メタボ(メタボリックシンドローム)に良いと言われ、「ナイシトール」・「コッコアポ」などの漢方製剤が多くの薬局薬店で売られているが、本当に良いのだろうか?

これらの正式な漢方処方名は「防風通聖散」と言います。漢方医学上での効能は「清熱解毒・温解表・瀉下・利水」になります。
と言われても、漢方を熟知していない方なら、何の事やら・・・って言う感じでしょう。

そもそも防風通聖散は、もともと脾胃(消化器系)は弱くない方が、味の濃厚な食べ物を多く食べたり、暴飲暴食と言う良くない食生活が続き「胃熱」を生じた人に使う処方です。「胃熱」が生じると食欲が亢進し、ますます食べ過ぎになるためこれらの処方を使って「胃熱」を除きます。「胃熱」を除けば、胃の過亢進も収まり元通りの食欲になるというものです。油物や味の濃い物を食べたり、暴飲暴食をすると、漢方では「痰湿」が生じると考えます。この「痰湿」が現代で言われる「コレステロール」も含まれるため、「よく食べる」→「肥満」から、この防風通聖散が「肥満」に効くと言われているのです。

ここで問題があります。「胃熱」が生じていれば、「便秘」になると漢方では考えます。ですから、「ナイシトール」や「コッコアポ」などの、効能効果のところに「腹部に皮下脂肪が多く、便秘がちなものの・・」と書かれているはずです。これはあくまで「胃熱」があるだけで、他の臓腑の虚弱はないと言うのが前提です。ですから、
防風通聖散を服用されるとは、「便秘がち」と言うのが必須条件になります。

さて、現在これらの「防風通聖散製剤」を服用されてい方で、「私は日頃から軟便・下痢気味」と言う方は少なくないと思います。この方は、
「防風通聖散製剤」を服用する事で、下痢になっておられませんか? しかも、その下痢を見て「トイレで下痢する度に脂肪が排出されている!」なんて、変な誤解をしている人やお薬を買った薬局薬店から「体内の毒が出ているから下痢をした方が良い」とか「それは好転反応だから大丈夫」なんて言われて、まともに信じている人も少なくないと思うのですが・・・。

心当たりの有る方は、直ぐに本当に漢方の知識がある医療機関や薬局薬店にご相談ください。

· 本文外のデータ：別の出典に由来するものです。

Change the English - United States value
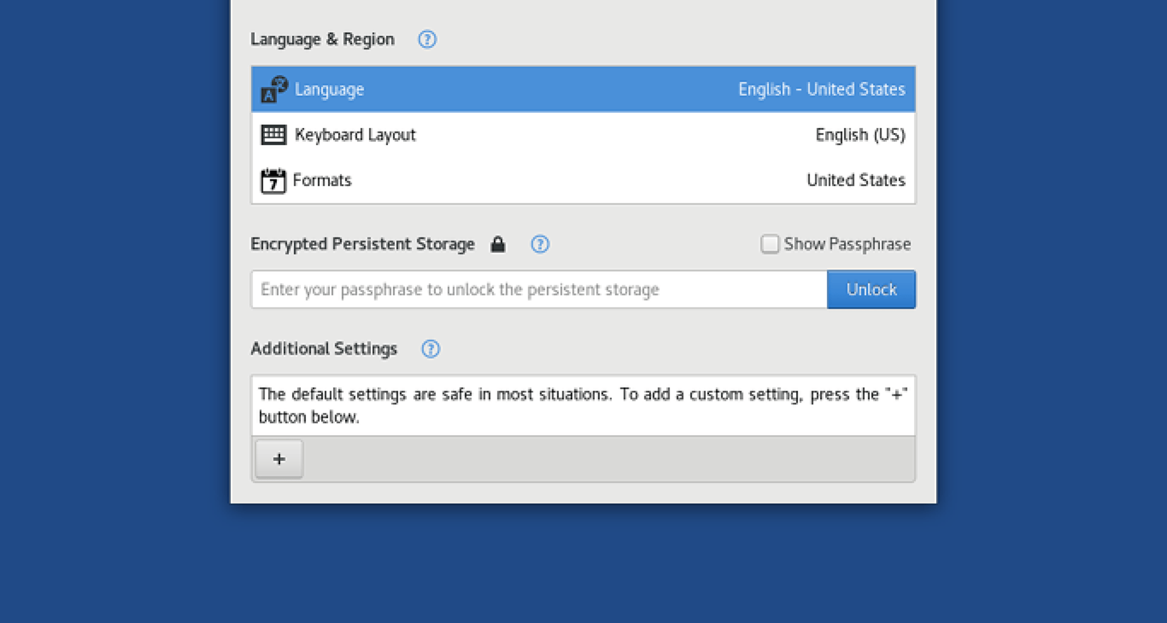This screenshot has height=623, width=1167. pos(821,89)
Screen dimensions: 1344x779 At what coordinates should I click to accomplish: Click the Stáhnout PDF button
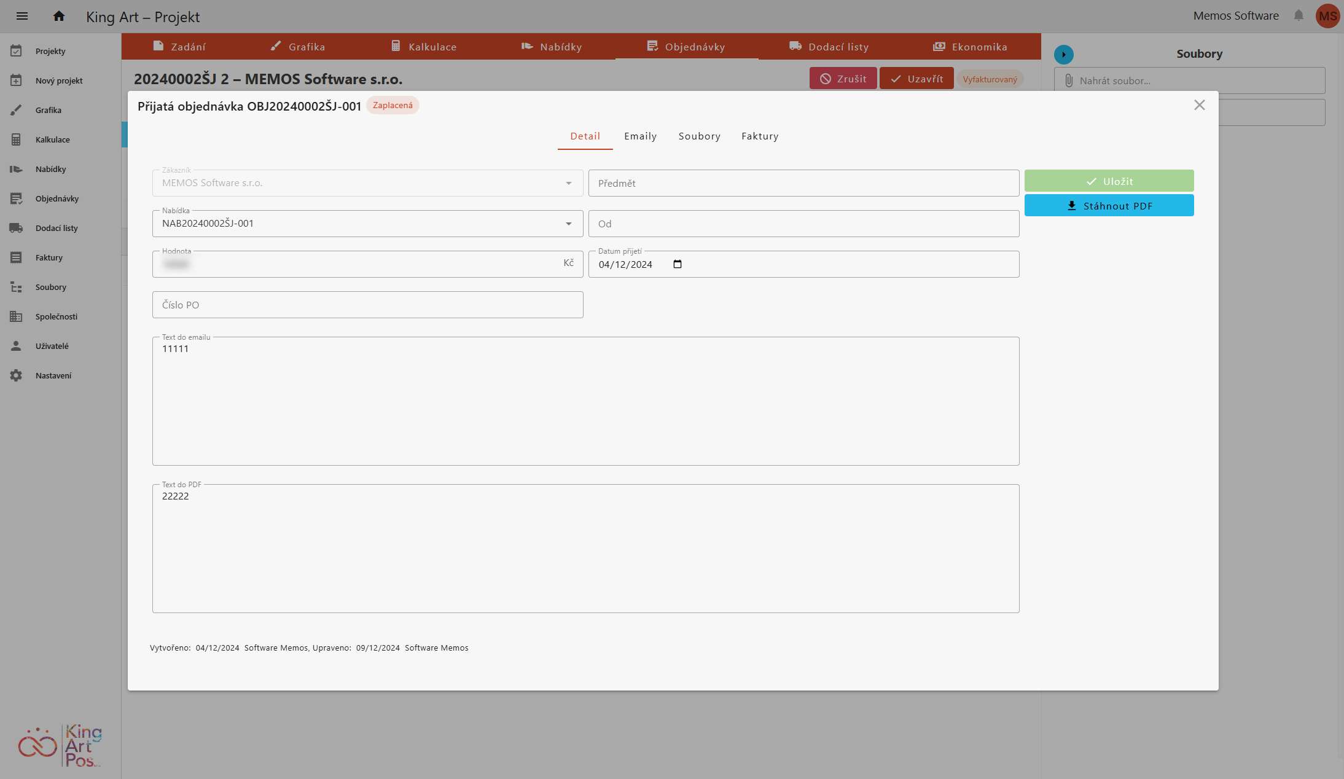click(x=1109, y=206)
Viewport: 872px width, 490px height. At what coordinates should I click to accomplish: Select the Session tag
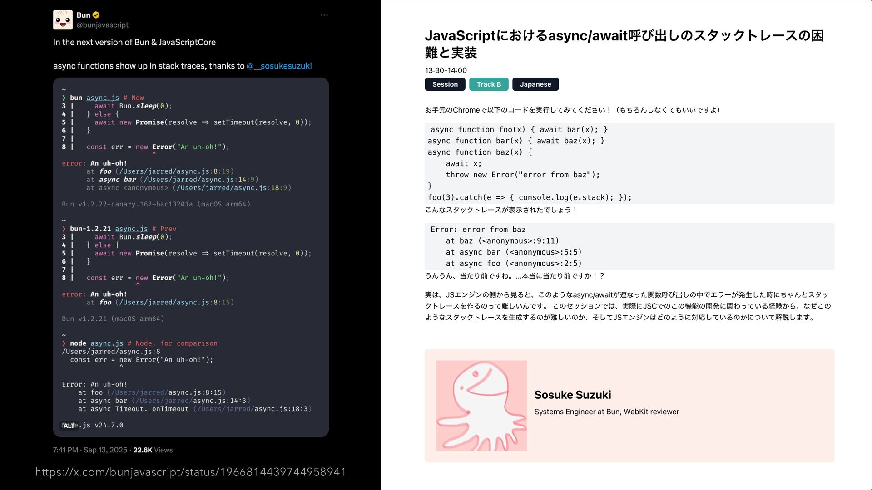(x=445, y=84)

日頃から「軟便・下痢」気味で脂肪の多い方には、「脾虚体質」の方が少なくありません。「脾虚」と言うのは、漢方独特の考え方で、消化器のエネルギー不足のために、正常な働きをしないために、痰湿が生じやすくなっています。脾虚の方が、防風通聖散のみを服用されますと、脾に負担を強いることになり「脾虚」が悪化します。防風通聖散にも「脾」を守る「健脾薬」が含まれますが、これだけでは健脾できないので他に健脾薬を加えるか、処方自体を変更する必要があります。
鏡の前で舌を出して観察してください。舌の表面に舌苔がついていないか、ほんの少ししかついていない方は、素人判断せずに必ず漢方を熟知した専門家にご相談ください。


漢方薬は、体質で処方を選択しますので、西洋医学的な効能効果で自己判断せず、漢方を熟知した専門家にかならず相談するようにしましょう。